Commander of the Zimbabwe Defence Forces
- Incumbent
- Assumed office 21 November 2025
- President: Emmerson Mnangagwa
- Preceded by: Philip Valerio Sibanda

Commander of the Zimbabwe National Army
- In office 27 March 2025 – 21 November 2025
- President: Emmerson Mnangagwa
- Preceded by: Anselem Nhamo Sanyatwe
- Succeeded by: Asher Walter Tapfumaneyi

Chief of Staff of administrative staff
- In office 30 July 2021 – 27 March 2025
- President: Emmerson Mnangagwa

Personal details
- Born: 1959 Midlands,Southern Rhodesia,Federation of Rhodesia and Nyasaland
- Party: ZANU–PF
- Alma mater: Thekwane High School
- Profession: Senior Military Commander

Military service
- Allegiance: ZIPRA; Zimbabwe National Army;
- Branch/service: Zimbabwe National Army
- Years of service: 1976 - present
- Rank: General
- Battles/wars: Second Congo War

= Emmanuel Matatu =

Zimbabwean Commander Defence Forces

Emmanuel Matatu (born 10 February 1959) is a Zimbabwean General and Commander of the Zimbabwe National Army (ZNA). On 19 November 2025, President Emmerson Mnangagwa appointed him Commander of the Zimbabwe Defence Forces effective from 21 November 2025. He was formerly the Chief of Staff of the Army's administration staff.
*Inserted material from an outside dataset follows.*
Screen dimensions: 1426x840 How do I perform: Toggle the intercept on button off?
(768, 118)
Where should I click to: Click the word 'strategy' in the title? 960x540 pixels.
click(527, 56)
Matatu grew up in Midlands Province and attended boarding school at Thekwane High School north of Plumtree. In the 1970s, as a young man he joined the Zimbabwe People's Republic Army (ZIPRA) training as a guerrilla in Mwembeshi, Zambia. Based on frontline combat experience, Matatu was selected for the officer’s course at the Zambia Military Academy at Kohima, where he performed exceptionally well.

In 2001, President Mugabe promoted Matatu to Brigadier General. Thereafter he was appointed as Deputy Coordinator of the Zimbabwe National Defence University.

In August 2021, he was promoted to Major General by President Emmerson Mnangagwa. At that time he moved into the Army Headquarters as the Chief of Staff of the Army's administration staff.

In March 2025, Matatu was promoted by President Mnangagwa to the rank of Lieutenant General, and put in charge of the National Army. He replaced Lieutenant General Anselem Nhamo Sanyatwe who was appointed as the new Minister of Sport, Arts and Culture, taking over from Kirsty Coventry, following her election as President of the International Olympic Committee.